It also comes with the longtime Russian leader's approval rating sliding, the first notable decline in his popularity since 2014, following an unpopular pension reform.

Vladimir Putin. Picture: AFP.

MOSCOW – Russian President Vladimir Putin will face hundreds of journalists Thursday during his annual press conference, a bookend event to a year of tensions with the West and crisis with Ukraine.

It also comes with the longtime Russian leader's approval rating sliding, the first notable decline in his popularity since 2014, following an unpopular pension reform.

More than 1,700 journalists are expected at the Moscow event, some venturing from Russia's most remote corners, others representing foreign media accredited in Moscow.

In the past the sheer number of people competing to attract the president's attention led reporters to bring larger and brighter posters they thrust up from the audience.

To regulate the chaos, the Kremlin this year asked the press to keep posters small so they do not block Putin from the view of photographers.

The conference traditionally starts at noon and it is never clear how long it will run.

Putin began the tradition of such end-of-year press events in 2001, but with time they evolved into marathon events.

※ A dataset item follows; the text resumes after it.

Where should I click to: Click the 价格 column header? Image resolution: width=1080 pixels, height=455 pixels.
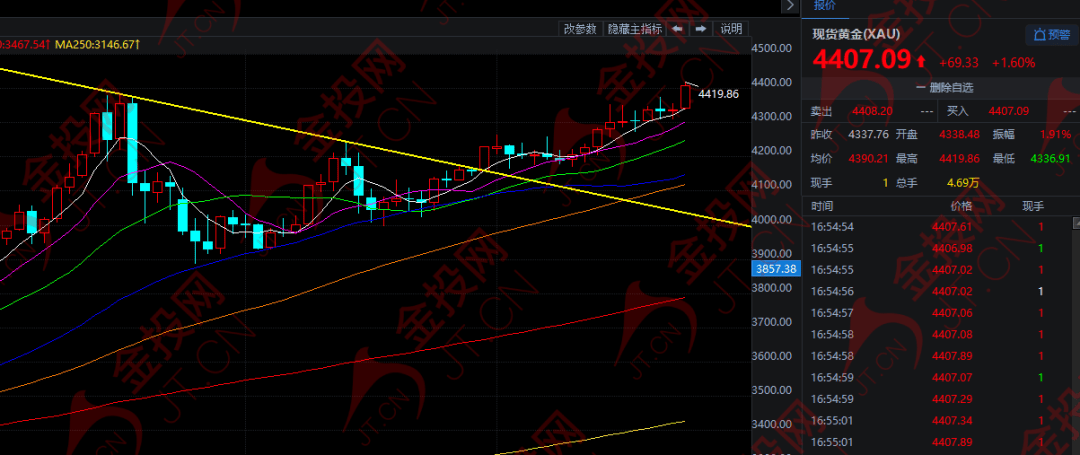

Since 2004, all December press conferences have surpassed three hours.

His record was in 2008 when questions and answers went on for four hours and 40 minutes.

The appearance will be shown live on several TV stations, with some channels showing a countdown clock since Wednesday.

DIFFICULTIES WITH TRUMP

The most pressing geopolitical issue this year will likely be Moscow's difficult relationship with the United States.

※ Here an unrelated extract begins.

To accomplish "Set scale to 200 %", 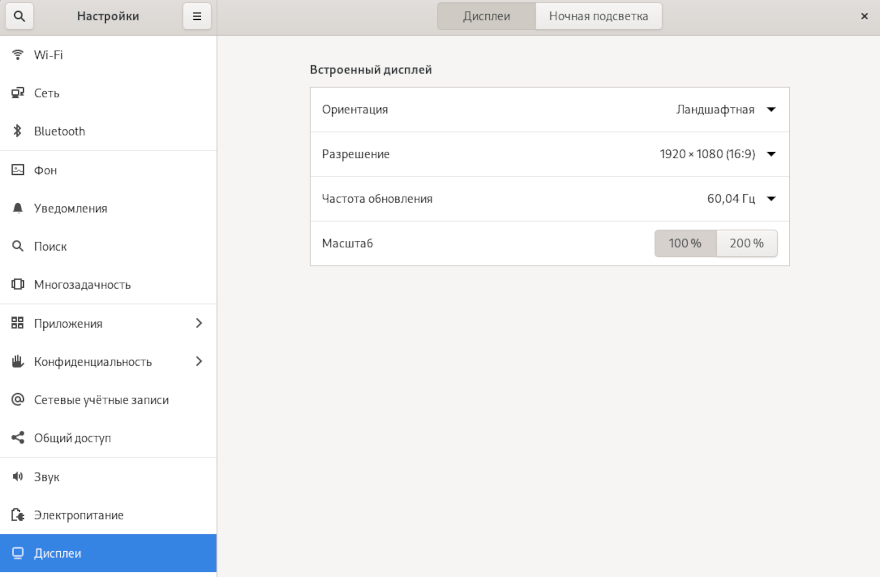I will tap(746, 243).
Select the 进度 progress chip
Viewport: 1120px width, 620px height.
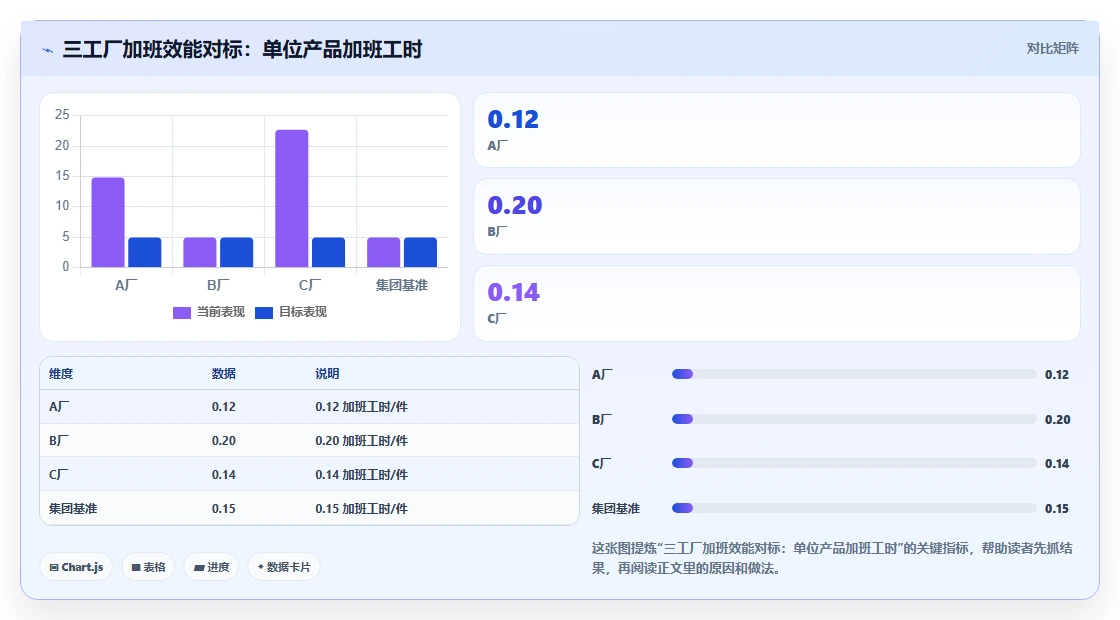[x=211, y=567]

If last December Putin said he hoped to "normalise" relations with Donald Trump, the chances of that have evaporated with multiple investigations of Moscow's alleged meddling in US politics.

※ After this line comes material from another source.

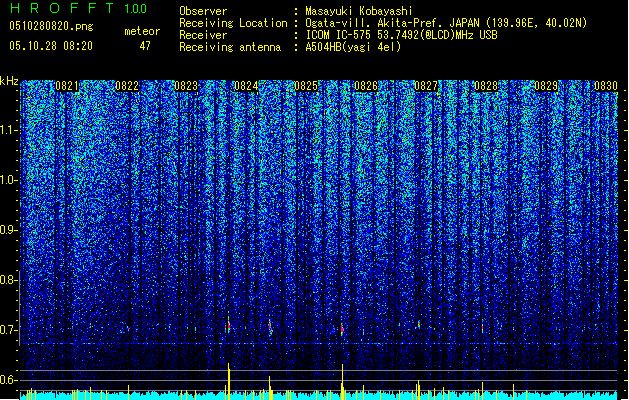Select the 0824 time marker

tap(246, 86)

Washington also dramatically announced its intention to pull out of a key Cold War-era nuclear weapons deal - the Intermediate-Range Nuclear Forces treaty - to which Putin responded that Moscow would develop new missiles.

Another issue likely to figure is the recent escalation of tensions with Ukraine following a naval confrontation in the Kerch Strait and Russia's arrest of several Ukrainian sailors.

The incident led Ukrainian President Petro Poroshenko to introduce temporary martial law in parts of the country, while Trump cancelled a planned meeting with Putin at the G20 summit in Argentina.

The most important domestic issues likely to come up are this year's controversial hike of the retirement age and planned increases in value-added tax and household utilities fees.

The pension reform, signed by Putin in early October, sparked rare protests and widespread public opposition.

Putin was re-elected to a fourth term in March with nearly 77% of the vote, but recent polls have seen his support falling to below 50%.

In an interview with channel NTV, Putin's spokesman Dmitry Peskov promised that the economy would be in focus on Thursday - "both inside the country and in the context of rather unfavourable international market conditions."

Peskov listed other issues Putin is likely to cover including "the international situation, regional conflicts, Russian-American relations".

"A lot of questions are about emergency situations that need immediate intervention," he said.

As Russia became increasingly centralised under Putin, the questions began to resemble lobbying attempts to resolve specific problems, from fixing roads to freeing political prisoners.

One reporter memorably asked Putin in 2014 to help a local drink brand access supermarket chains.